((
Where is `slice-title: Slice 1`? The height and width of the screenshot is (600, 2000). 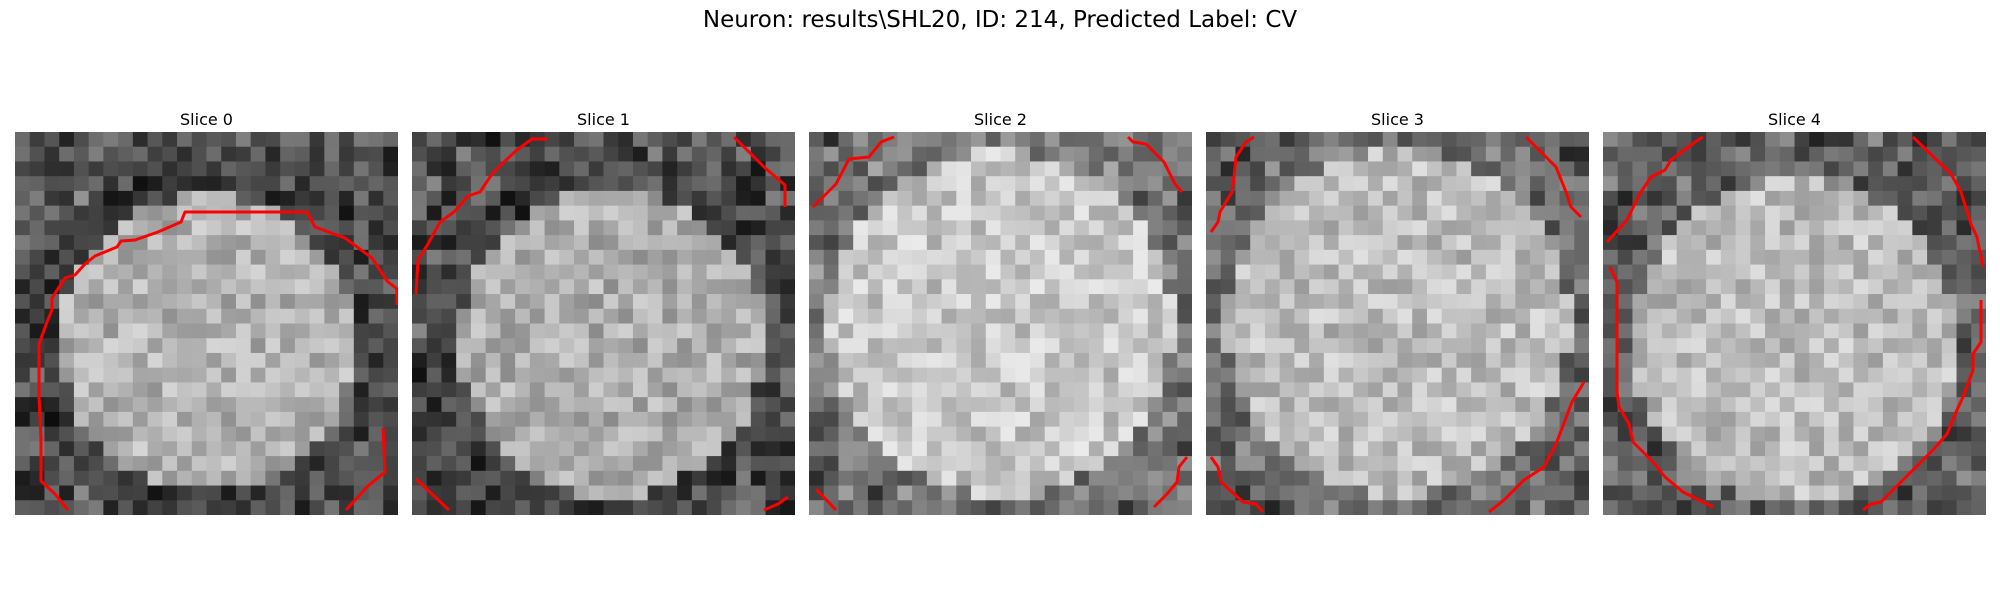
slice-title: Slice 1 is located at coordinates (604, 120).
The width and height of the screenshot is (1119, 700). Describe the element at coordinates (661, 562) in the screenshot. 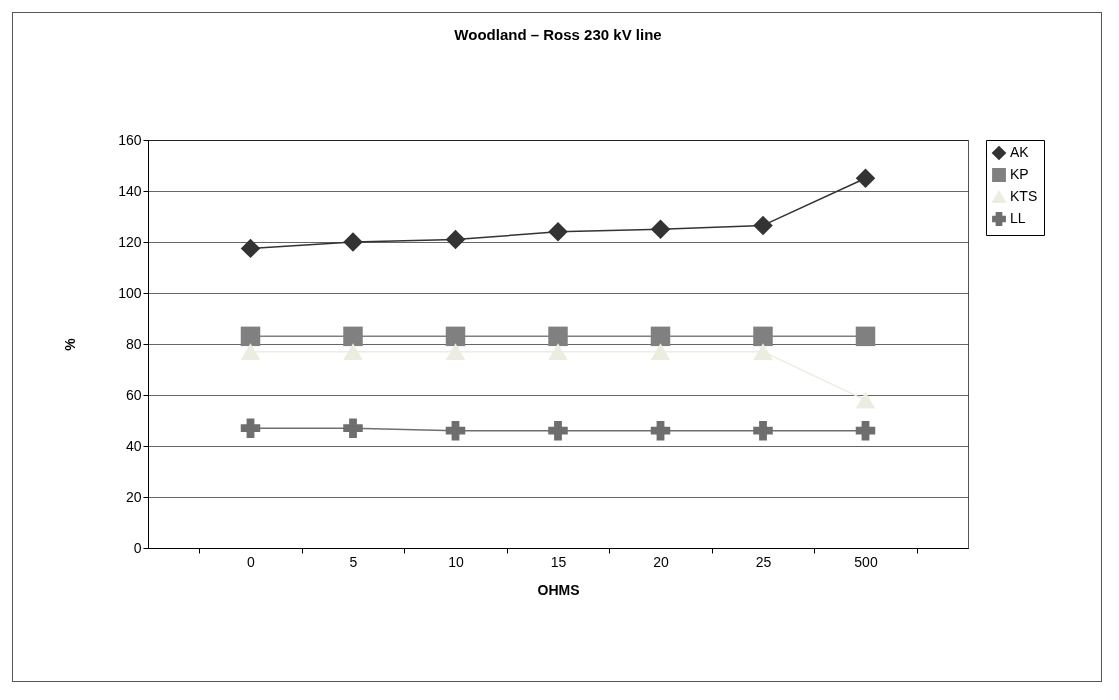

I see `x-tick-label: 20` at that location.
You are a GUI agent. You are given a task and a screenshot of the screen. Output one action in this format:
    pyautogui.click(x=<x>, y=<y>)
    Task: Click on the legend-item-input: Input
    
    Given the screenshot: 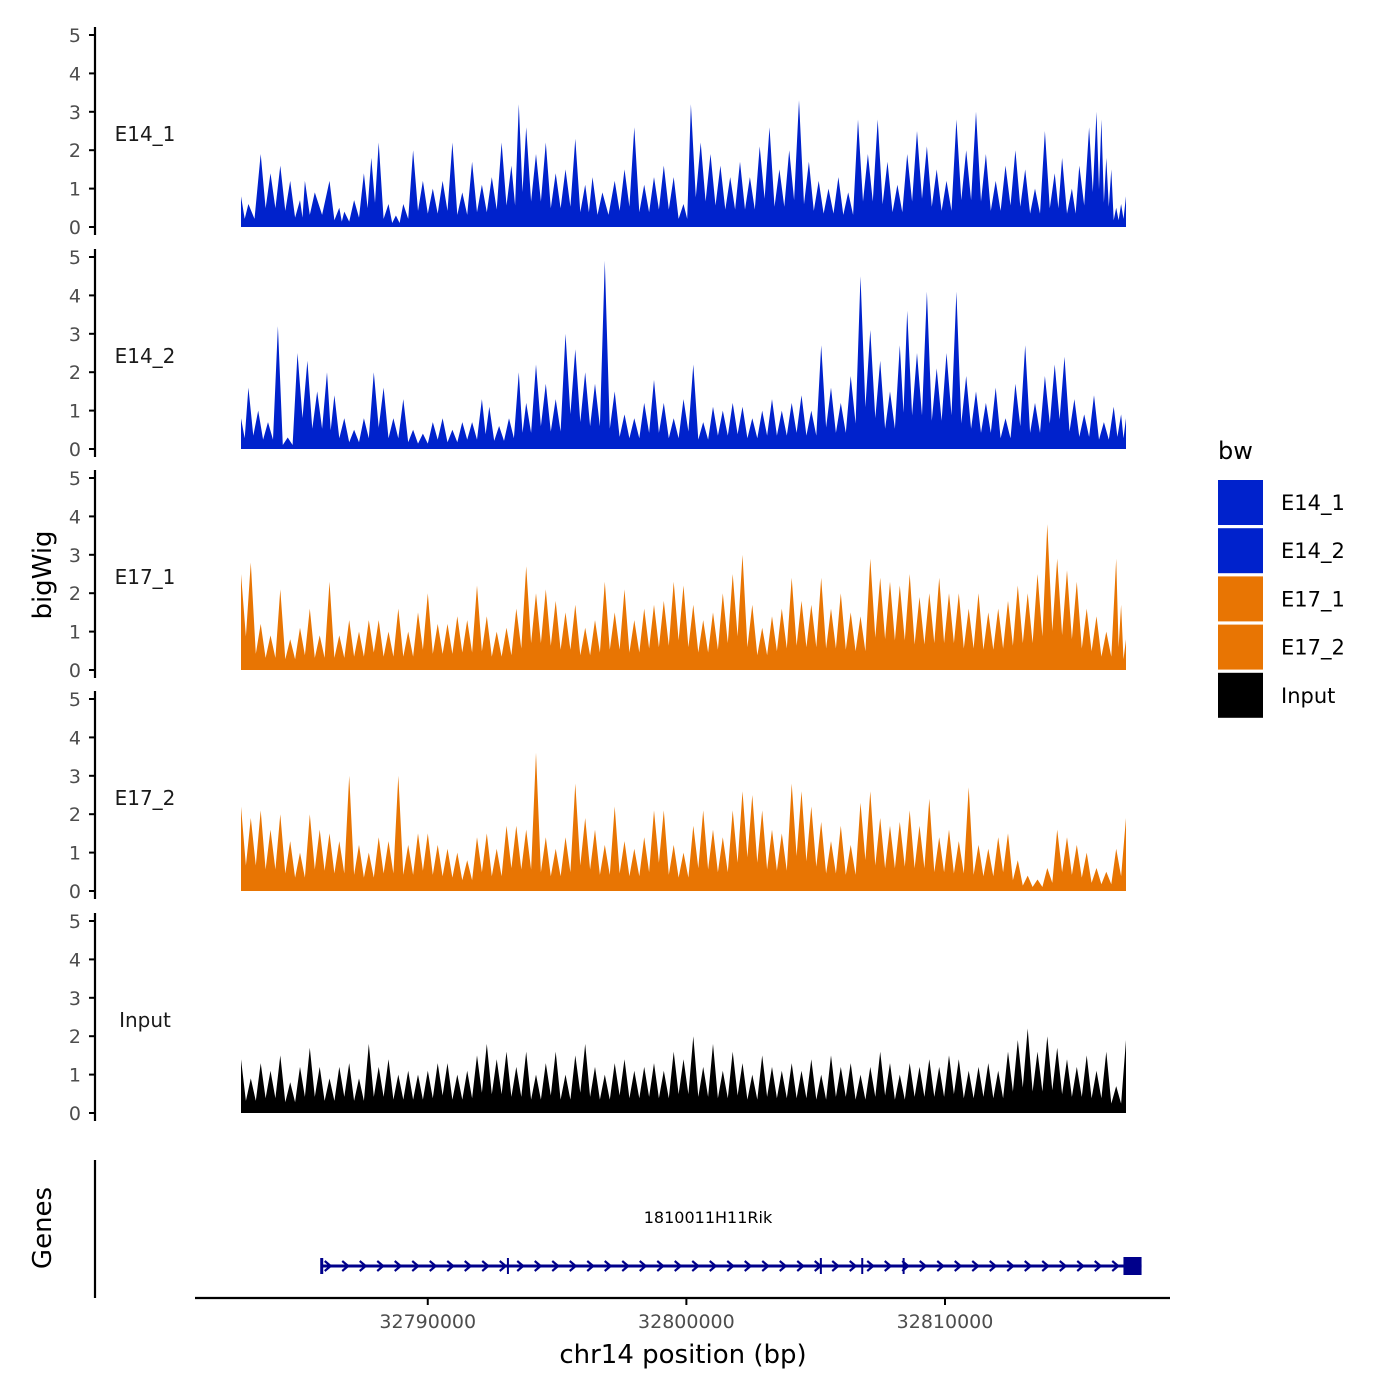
))
— TASK TO COMPLETE —
Will you print every one of the entries above word for word, leaving out the pictures?

— SOLUTION TO THIS TASK —
Where is `slice-title: Slice 1`? The height and width of the screenshot is (600, 2000). 
slice-title: Slice 1 is located at coordinates (604, 120).
The width and height of the screenshot is (1119, 700). Describe the element at coordinates (661, 562) in the screenshot. 

I see `x-tick-label: 20` at that location.
You are a GUI agent. You are given a task and a screenshot of the screen. Output one action in this format:
    pyautogui.click(x=<x>, y=<y>)
    Task: Click on the legend-item-input: Input
    
    Given the screenshot: 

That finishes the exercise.